It's not like they know it's my anxiety, so I don't blame them jumping to conclusions.
 

Odo

Banned
I am often rude to people because my anxiety makes it harder to deal with them... sometimes I'll be talking to someone and it will be taking soooo much effort to keep the conversation going and eventually I'll feel the need to get out of there, so at that point I won't really care about anything besides finding relief.

Sometimes it's hard to muster up any energy or smile for people as well.
 

Hoppy

Well-known member
I am never rude.

The social people who keep on interrupting me when I try to be alone or read are the rude ones.

And I always want to give them lots of time to be alone. Why can't they do the same to me?
 

coyote

Well-known member
I am never rude.

The social people who keep on interrupting me when I try to be alone or read are the rude ones.

And I always want to give them lots of time to be alone. Why can't they do the same to me?

they don't want to be alone

and they can't understand why you would want to be
 
Story of my life. Once when I was zoned out a coworker said bye to me and I was being my stupid self:

Me: "Wait... are you talking to me?"
Her: "No, I'm talking to the person behind you that just left."
Me: "Oh." nods
Her: "There is no one behind you."

Totally cringeworthy moment.

- - - - - - -

**WHAT TO DO**
(a) List the usernames that appear above posts in the forum thread on anxiety and rudeness.
(b) Give a continuation of the forum thread on anxiety and rudeness, starting after its last line.

(Saved data entries)
- - - - - - -

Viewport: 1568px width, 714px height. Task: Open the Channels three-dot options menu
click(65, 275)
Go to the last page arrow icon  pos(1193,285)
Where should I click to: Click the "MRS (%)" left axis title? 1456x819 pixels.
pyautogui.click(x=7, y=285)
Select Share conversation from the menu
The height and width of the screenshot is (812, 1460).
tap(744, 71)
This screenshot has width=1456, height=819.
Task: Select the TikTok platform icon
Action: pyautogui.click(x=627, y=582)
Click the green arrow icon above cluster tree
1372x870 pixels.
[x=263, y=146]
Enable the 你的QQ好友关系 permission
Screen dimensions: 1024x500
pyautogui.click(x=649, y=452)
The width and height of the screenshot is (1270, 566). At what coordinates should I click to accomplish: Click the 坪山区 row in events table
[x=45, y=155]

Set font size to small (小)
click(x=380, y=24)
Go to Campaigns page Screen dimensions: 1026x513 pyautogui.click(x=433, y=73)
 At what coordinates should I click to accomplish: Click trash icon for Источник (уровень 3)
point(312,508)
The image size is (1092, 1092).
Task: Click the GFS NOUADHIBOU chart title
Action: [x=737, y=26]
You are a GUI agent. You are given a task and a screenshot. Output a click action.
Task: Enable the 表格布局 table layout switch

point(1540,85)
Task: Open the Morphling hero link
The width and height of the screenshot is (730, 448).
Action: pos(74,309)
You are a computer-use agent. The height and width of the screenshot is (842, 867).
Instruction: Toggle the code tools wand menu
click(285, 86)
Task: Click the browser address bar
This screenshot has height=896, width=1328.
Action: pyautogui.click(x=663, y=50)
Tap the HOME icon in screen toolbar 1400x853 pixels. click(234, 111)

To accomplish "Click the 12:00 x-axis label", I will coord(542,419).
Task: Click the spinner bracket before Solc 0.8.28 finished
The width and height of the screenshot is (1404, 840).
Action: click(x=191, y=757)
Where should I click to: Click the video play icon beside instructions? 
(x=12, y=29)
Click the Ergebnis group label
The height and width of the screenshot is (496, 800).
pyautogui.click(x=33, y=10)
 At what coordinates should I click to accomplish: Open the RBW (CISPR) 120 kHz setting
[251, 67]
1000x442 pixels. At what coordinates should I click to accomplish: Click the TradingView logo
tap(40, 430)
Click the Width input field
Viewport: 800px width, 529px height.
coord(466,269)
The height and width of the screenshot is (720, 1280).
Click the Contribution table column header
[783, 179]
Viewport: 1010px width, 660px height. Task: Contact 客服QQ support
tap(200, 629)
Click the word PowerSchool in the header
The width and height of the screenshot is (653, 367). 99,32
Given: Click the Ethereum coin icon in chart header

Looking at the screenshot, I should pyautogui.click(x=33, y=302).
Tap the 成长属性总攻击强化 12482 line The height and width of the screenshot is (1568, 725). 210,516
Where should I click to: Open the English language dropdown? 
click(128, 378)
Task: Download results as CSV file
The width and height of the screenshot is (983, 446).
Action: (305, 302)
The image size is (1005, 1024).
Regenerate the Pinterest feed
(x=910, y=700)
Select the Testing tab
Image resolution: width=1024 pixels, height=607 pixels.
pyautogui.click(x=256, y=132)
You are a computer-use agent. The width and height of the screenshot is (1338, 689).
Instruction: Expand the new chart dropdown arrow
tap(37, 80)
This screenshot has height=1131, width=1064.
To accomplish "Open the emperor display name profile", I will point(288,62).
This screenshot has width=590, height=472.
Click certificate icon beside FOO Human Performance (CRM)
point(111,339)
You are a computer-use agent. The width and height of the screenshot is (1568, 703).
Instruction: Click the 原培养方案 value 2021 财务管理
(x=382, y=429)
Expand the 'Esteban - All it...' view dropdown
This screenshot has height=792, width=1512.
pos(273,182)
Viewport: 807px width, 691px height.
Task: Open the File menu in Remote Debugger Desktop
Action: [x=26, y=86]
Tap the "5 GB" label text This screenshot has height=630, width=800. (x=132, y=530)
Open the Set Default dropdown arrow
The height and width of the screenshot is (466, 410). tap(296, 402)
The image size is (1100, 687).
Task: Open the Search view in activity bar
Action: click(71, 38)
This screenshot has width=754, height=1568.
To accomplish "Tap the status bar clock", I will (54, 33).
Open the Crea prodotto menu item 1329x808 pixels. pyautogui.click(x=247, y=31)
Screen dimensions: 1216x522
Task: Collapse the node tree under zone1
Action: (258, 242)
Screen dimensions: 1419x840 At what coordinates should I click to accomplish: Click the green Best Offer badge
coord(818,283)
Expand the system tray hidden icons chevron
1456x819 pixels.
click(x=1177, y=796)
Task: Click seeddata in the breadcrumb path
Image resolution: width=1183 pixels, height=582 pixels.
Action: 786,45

- - - - - - -

**RESPONSES TO THE EXERCISE**
(a) Odo, Hoppy, coyote

(b)
It sounds to me like are nervous about being talked to, I am too to a point. Most of the time I go out in daylight I wear mirrored sunglasses just so people won't talk to me. Back in the winter, I took my mother to the hospital to see my great-uncle. I didn't take my sunglasses off until we were in the middle of all my extended family and my mother made it a point to loudly say "Son, take those glasses off! People can't see your eyes". Later, as soon as we were walking out of the hospital I told her to never do that again, and I gently reminded her that I'm pushing 30 years old and if I want to wear sunglasses it's none of anyone else's business! I was so mad I couldn't stand it that she acted that way and made a scene but I kept my cool until we were alone and by then I had calmed down quite a bit so I wouldn't be yelling. I agree with the respecting your elders thing but I have a different relationship with mom. We get mad and yell at each other most of the time.